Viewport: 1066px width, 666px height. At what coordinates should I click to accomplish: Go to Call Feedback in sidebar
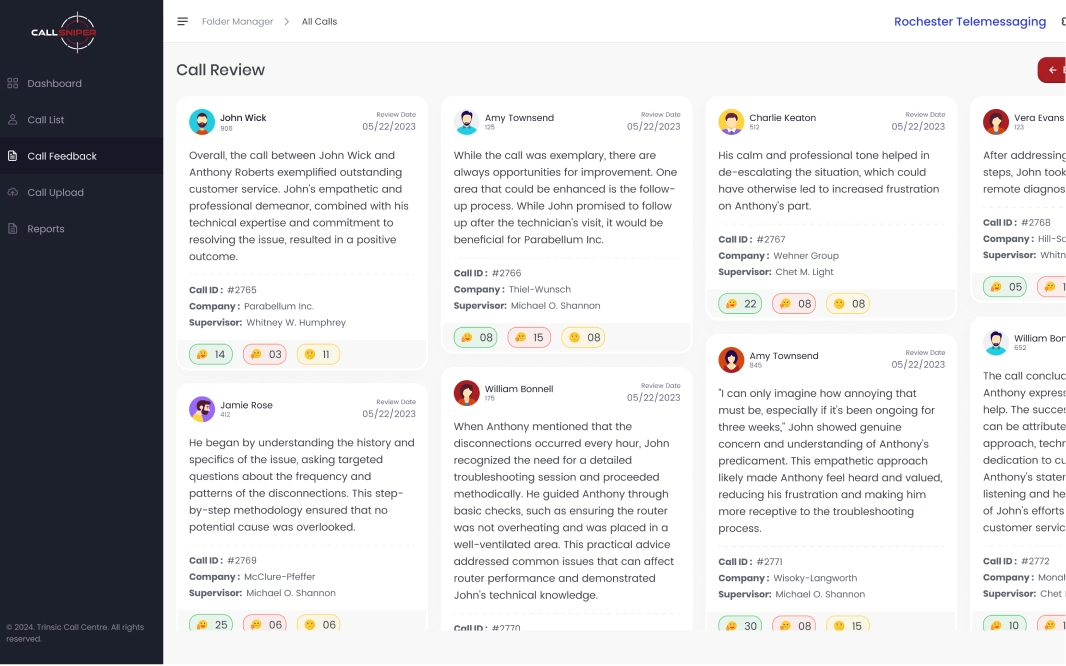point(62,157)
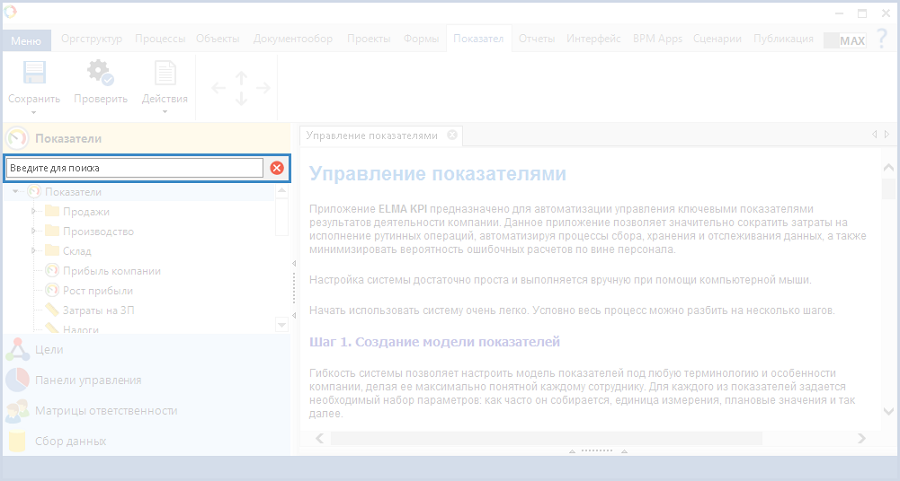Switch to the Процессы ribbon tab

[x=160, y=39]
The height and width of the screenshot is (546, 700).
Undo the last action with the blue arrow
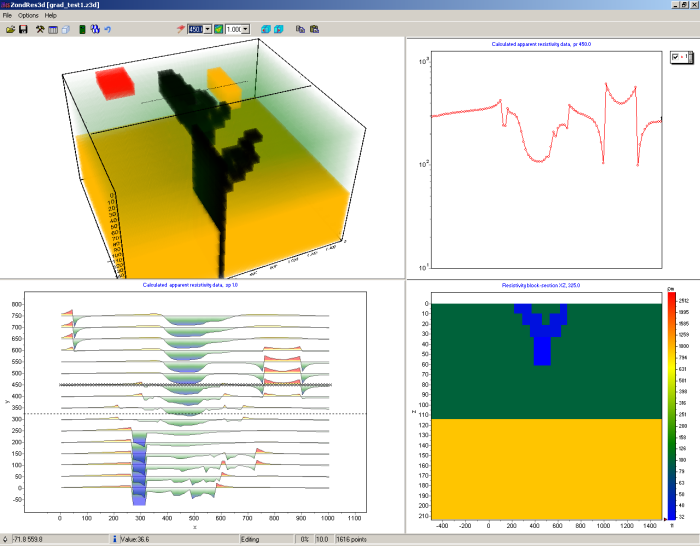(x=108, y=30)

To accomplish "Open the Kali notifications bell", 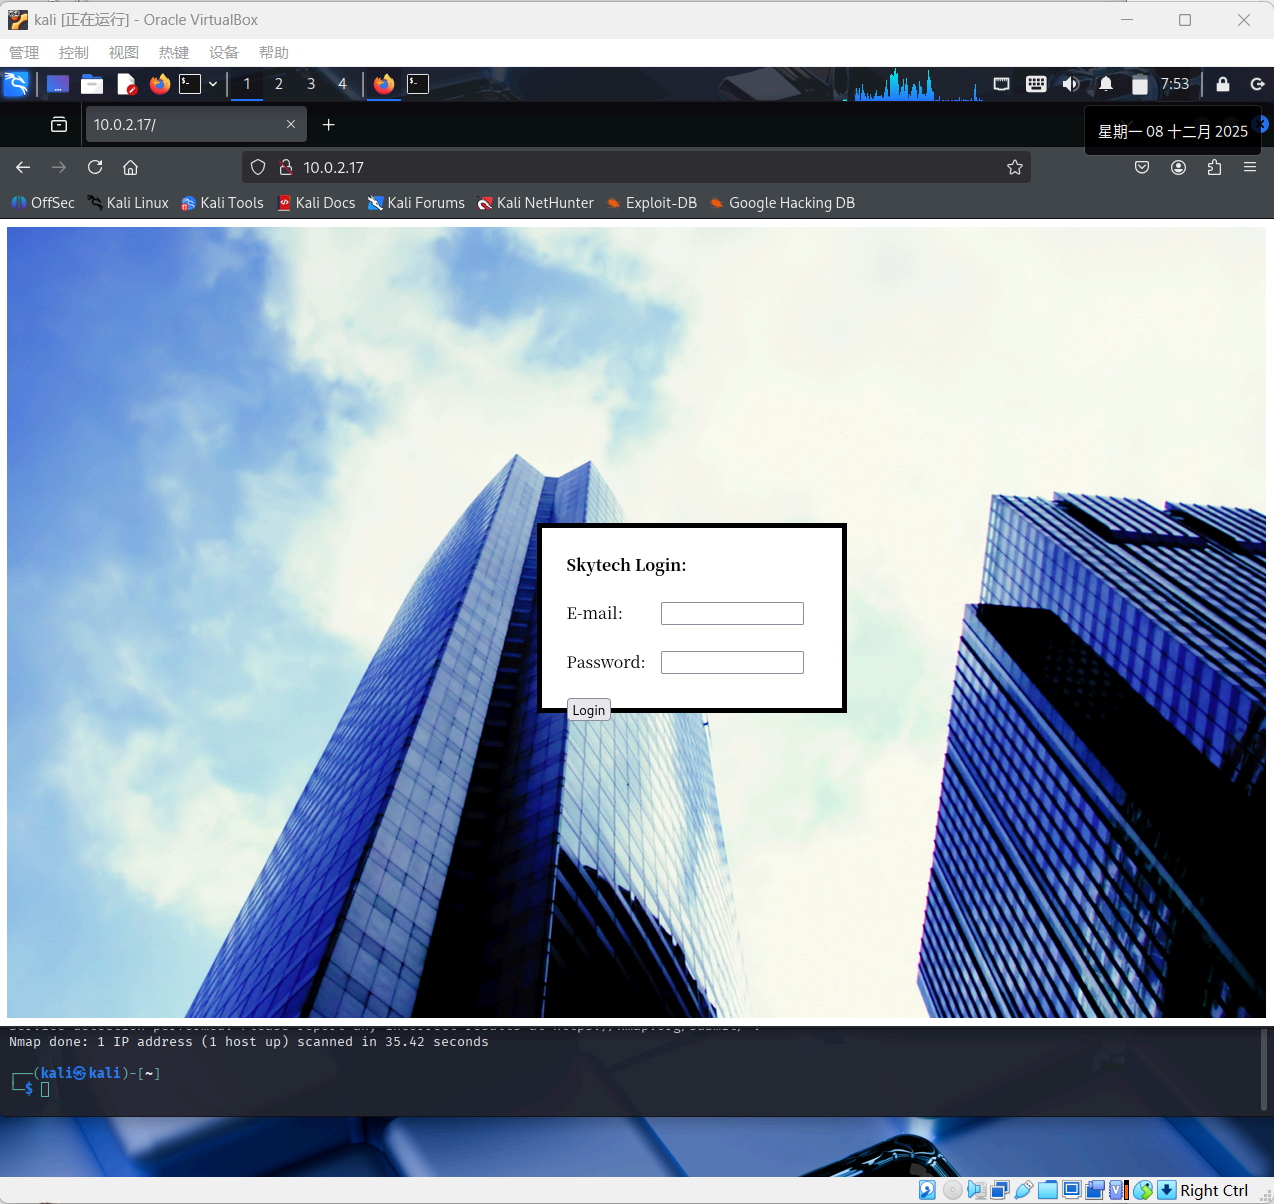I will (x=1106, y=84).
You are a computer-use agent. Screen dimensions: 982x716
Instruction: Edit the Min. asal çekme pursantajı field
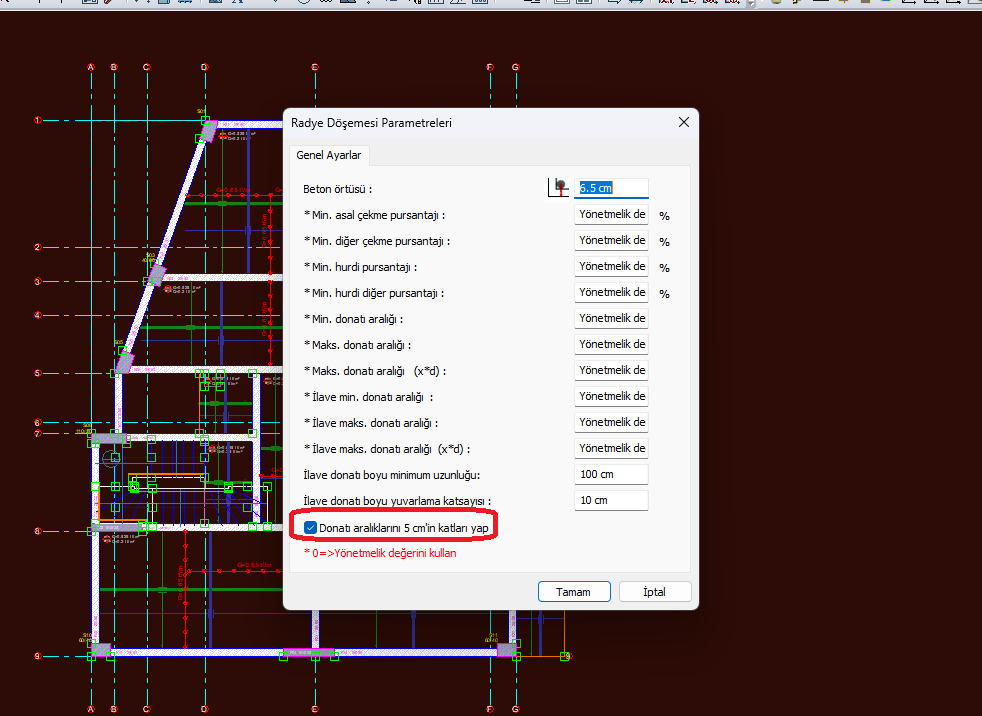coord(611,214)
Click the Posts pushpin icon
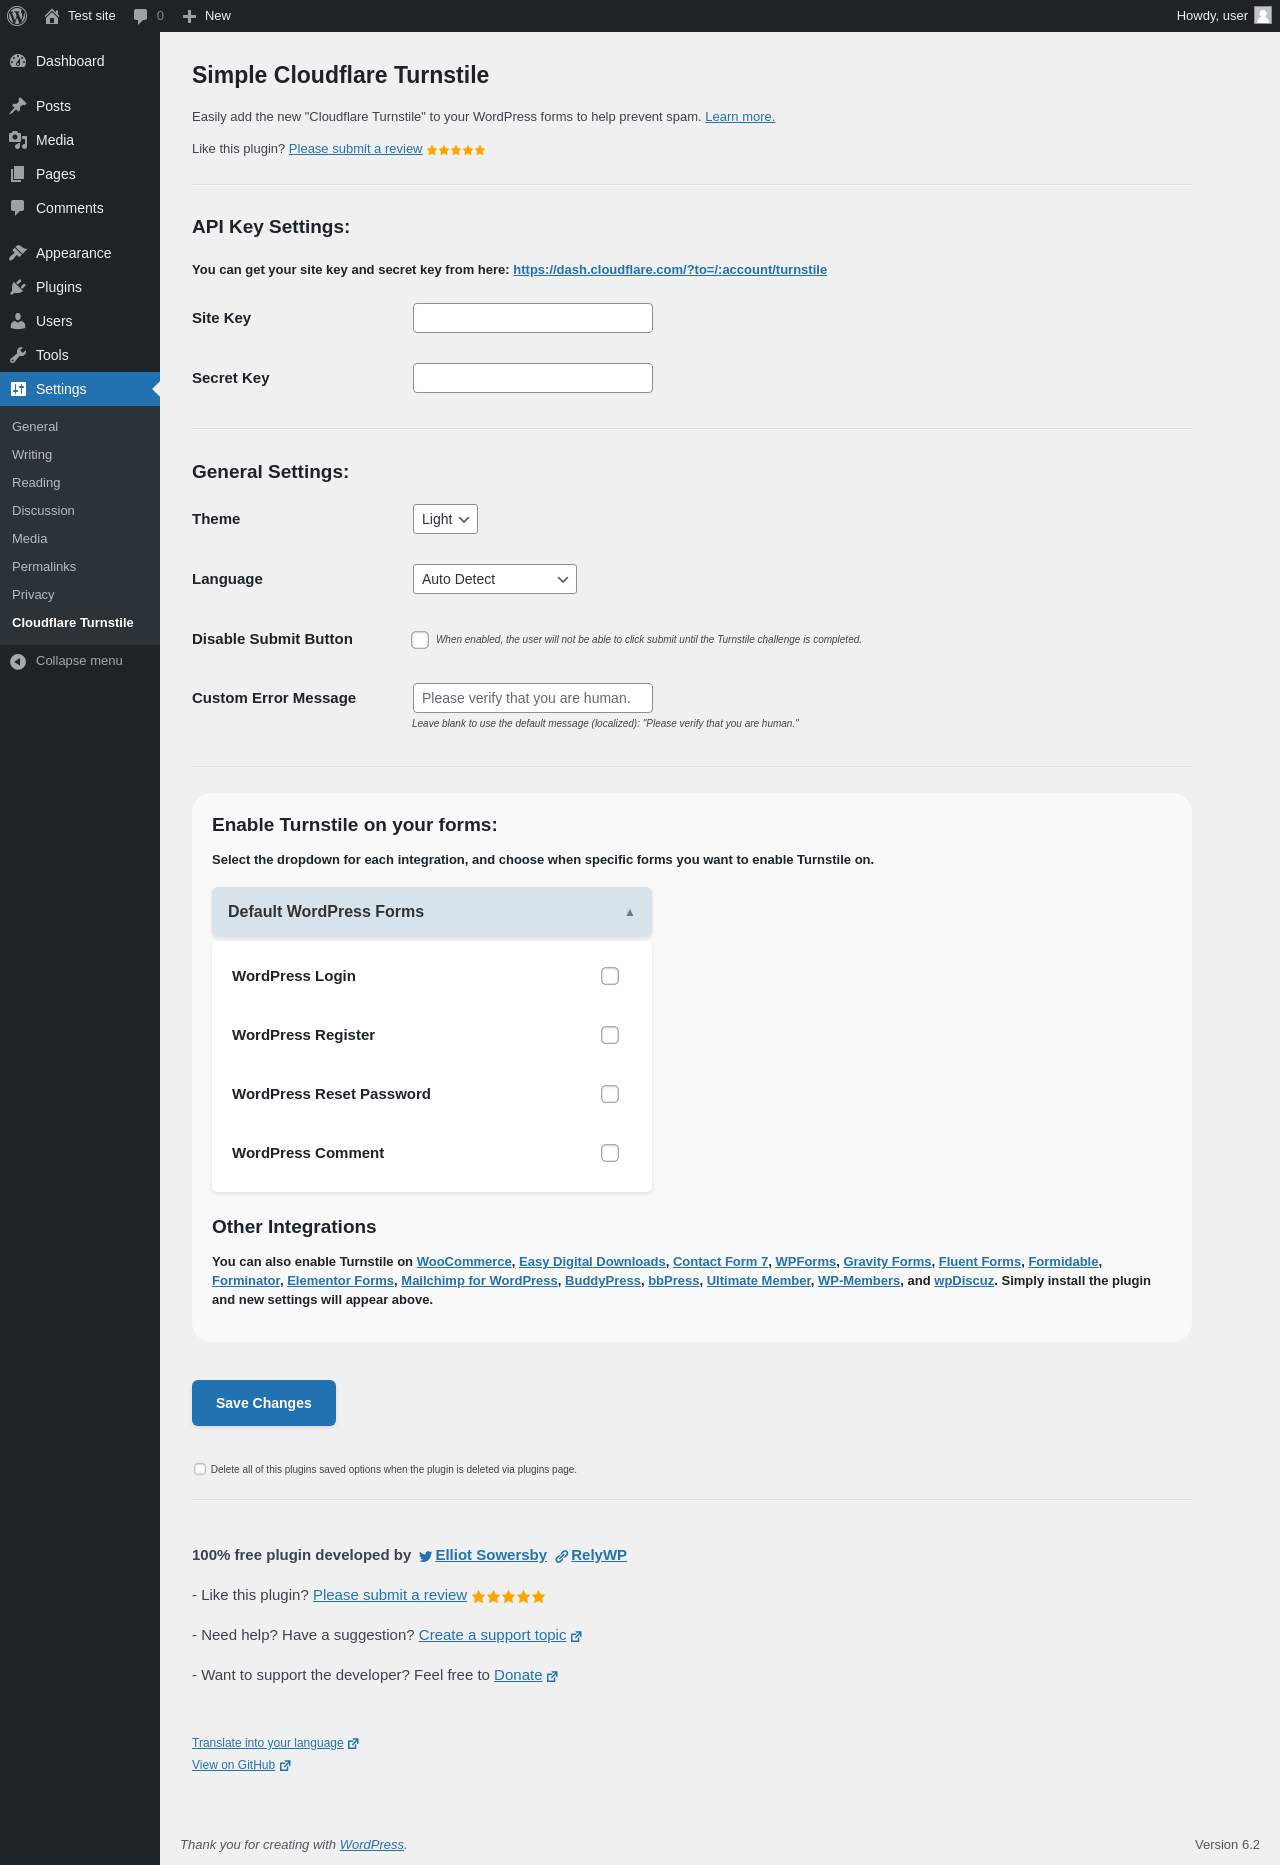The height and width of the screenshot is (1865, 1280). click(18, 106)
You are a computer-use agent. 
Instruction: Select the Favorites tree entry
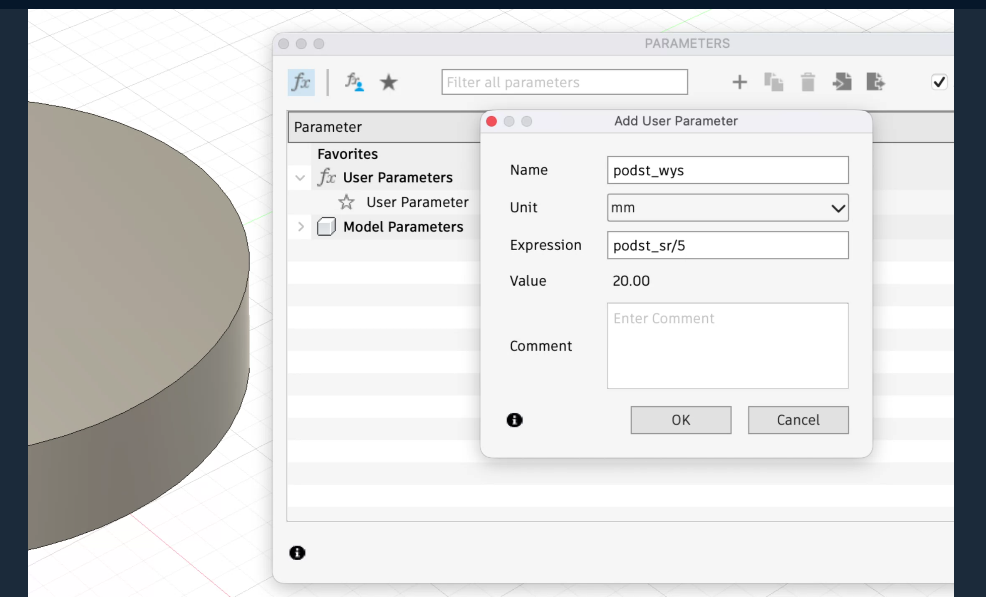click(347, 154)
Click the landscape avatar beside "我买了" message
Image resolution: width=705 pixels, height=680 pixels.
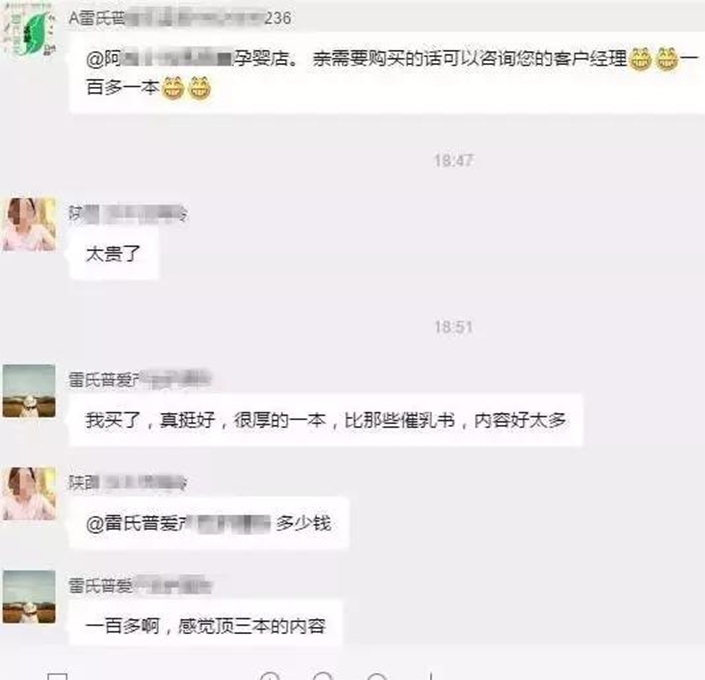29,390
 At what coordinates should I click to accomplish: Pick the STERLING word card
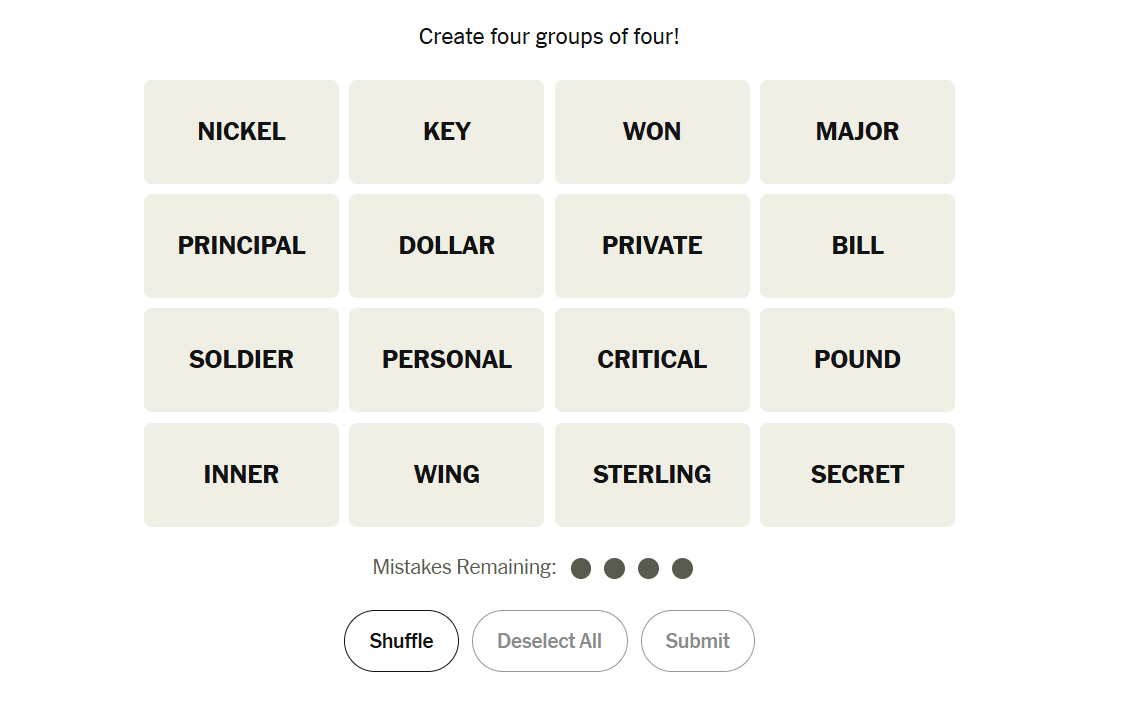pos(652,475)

• _GIVEN EXERCISE_
Locate every line in the records above that contains the word "what" and copy each of those lines in full.

• _RESULT FOR THIS EXERCISE_
Viewport: 1066px width, 666px height. At what coordinates should I click to accomplish: Go to Call Feedback in sidebar
 At what coordinates should I click to accomplish: Pick the STERLING word card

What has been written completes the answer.